Y así transcurrieron seis meses.
El muchacho se despertó antes de que saliera el sol. Habían pasado once meses y nueve días desde que pisó por primera vez el continente africano.
Se vistió con su ropa árabe, de lino blanco, comprada especialmente para aquel día. Se colocó el pañuelo en la cabeza, fijado por un anillo hecho de piel de camello. Se calzó las sandalias nuevas y bajó sin hacer ruido.
La ciudad aún dormía. Se hizo un sándwich de sésamo y bebió té caliente en una jarra de cristal. Después se sentó en el umbral de la puerta, fumando solo el narguile.

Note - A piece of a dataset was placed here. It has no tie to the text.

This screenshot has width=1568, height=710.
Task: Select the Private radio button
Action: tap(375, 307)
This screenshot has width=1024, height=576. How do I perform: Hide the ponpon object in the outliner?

Fumó en silencio, sin pensar en nada, escuchando apenas el ruido siempre constante del viento que soplaba trayendo el olor del desierto.
Cuando acabó de fumar, metió la mano en uno de los bolsillos del traje y se quedó algunos instantes contemplando lo que había extraído de allí.
Era un gran mazo de billetes. El dinero suficiente para comprar ciento veinte ovejas, un pasaje de regreso y una licencia de comercio entre su país y el país donde estaba.
Esperó pacientemente a que el viejo se levantara y abriera la tienda.
Entonces los dos fueron juntos a tomar más té.
-Me voy hoy -dijo el muchacho-. Tengo dinero para comprar mis ovejas. Usted tiene dinero para ir a La Meca.